Las lágrimas del comediante descienden de su cerebro.
Denis Diderot, Paradoja del comediante
Llegando a pensar que María Dávila se arma las manos con un escalpelo, y suponiendo que estas imágenes, como acontecimientos en tensión inmóvil, se definen mediante acciones de escisión, me entretengo buscando alguna pista, con la que poder mirar estas figuras mudas, en el estremecedor «diccionario filosófico de la cirugía» escrito por Cristóbal Pera con el título de El cuerpo herido. Mientras merodeo entre sus entradas me dejo seducir por la ilusión –porque desde este inicio hasta el final estaremos presos de las retóricas de la ilusión– de que estas pinturas borrosas e ilegibles emergen, como efectos sin sustancia, de la sofisticada operación de cortes y extracciones practicada por la artista sobre la tela en la que a la representación, yacente, se le sale el cuerpo que es la imagen.

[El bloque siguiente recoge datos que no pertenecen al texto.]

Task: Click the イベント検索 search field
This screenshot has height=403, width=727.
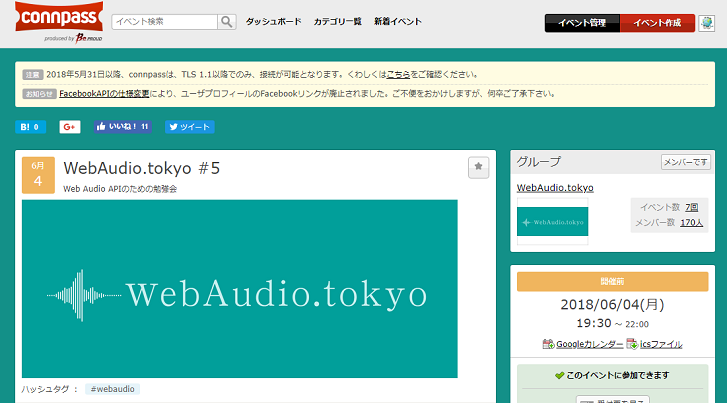Action: tap(164, 21)
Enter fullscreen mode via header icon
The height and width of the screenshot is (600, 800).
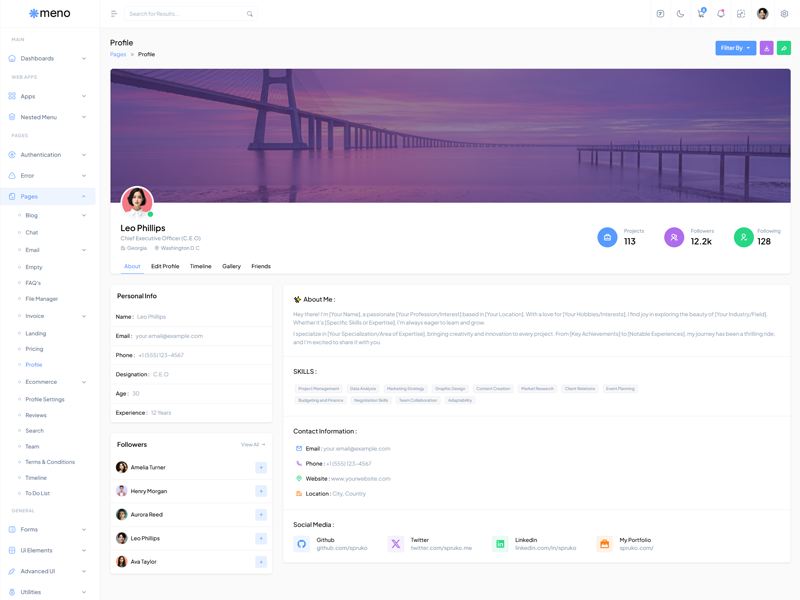click(x=741, y=14)
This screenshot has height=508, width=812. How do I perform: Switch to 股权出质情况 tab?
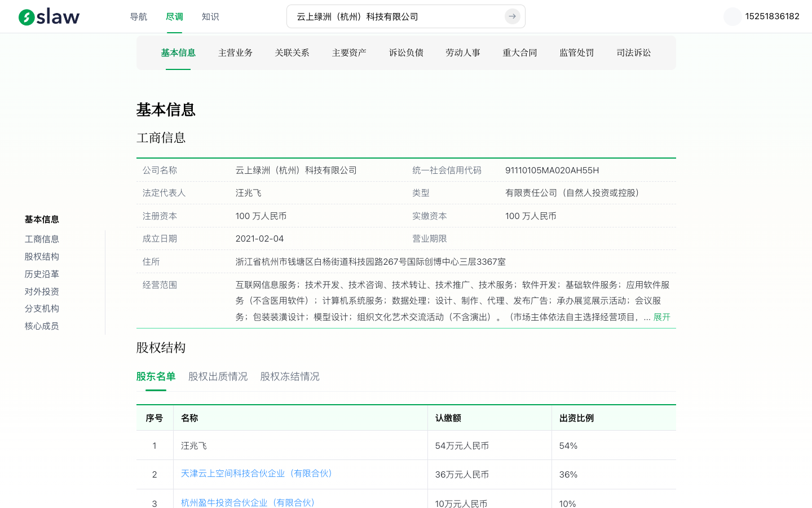[218, 376]
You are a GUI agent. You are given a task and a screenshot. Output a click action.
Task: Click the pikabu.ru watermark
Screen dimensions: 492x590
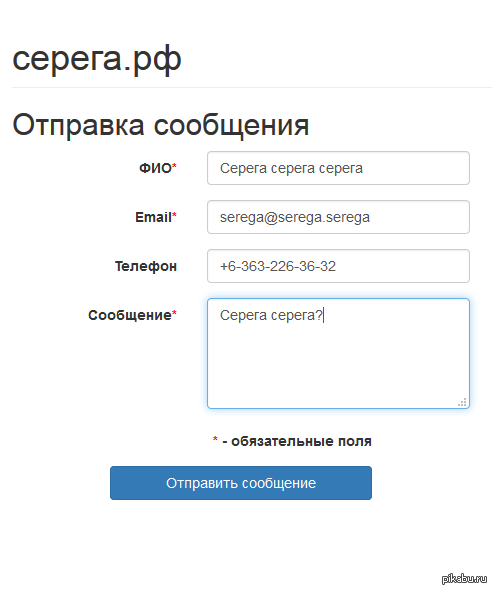tap(465, 579)
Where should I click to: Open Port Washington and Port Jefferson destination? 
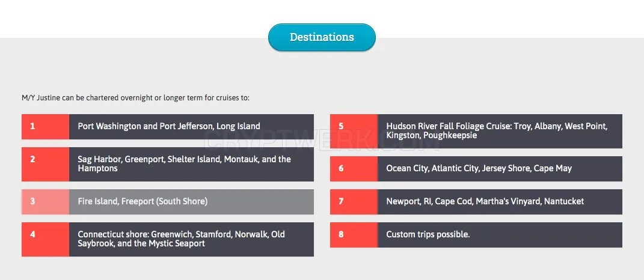(191, 126)

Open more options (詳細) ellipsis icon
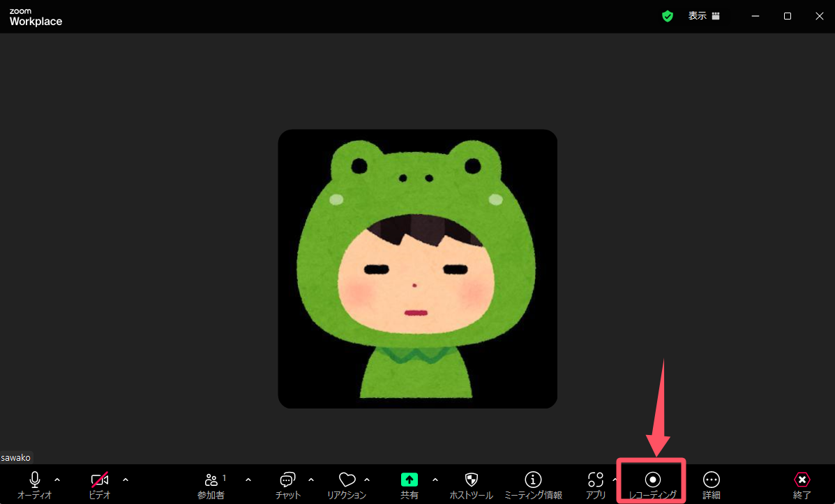point(711,484)
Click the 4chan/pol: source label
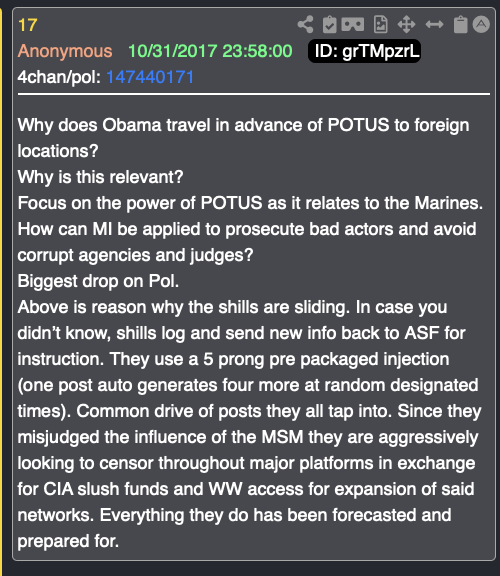Screen dimensions: 500x576 [x=59, y=77]
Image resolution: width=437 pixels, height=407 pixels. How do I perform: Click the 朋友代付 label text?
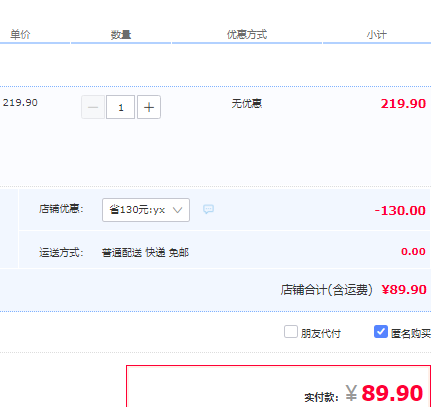pos(321,333)
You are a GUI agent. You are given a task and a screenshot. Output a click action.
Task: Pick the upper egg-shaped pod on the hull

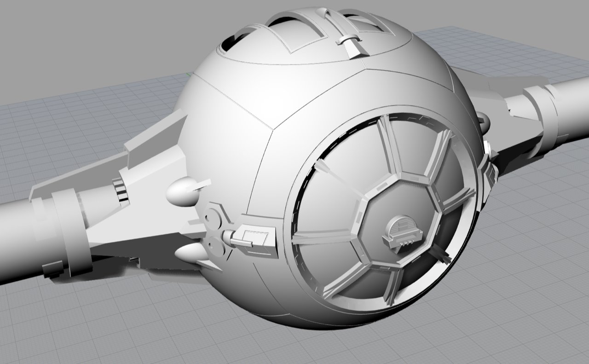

Lo que se escapa de/a la representación sobre esta mesa de disección en la que se encuentran, convocadas por la pintura o la pintora, el anhelo de la narración en la que refugiarnos y la implacable inmovilidad de las figuras, es la imagen apareciéndose en su potencia de presencia, o, más precisamente, como opacidad e intransitividad; la imagen que adviene «después» de la escritura, pero también desde «detrás» de ella. La pintora se aplica en anteponerlas, en imponerlas por encima de todo lo demás, en librarlas de la legibilidad con la que ampararnos en la posibilidad de algún sentido. La pintura o la pintora nos ponen imágenes (por) delante. Presentándonoslas como apariciones irreductibles.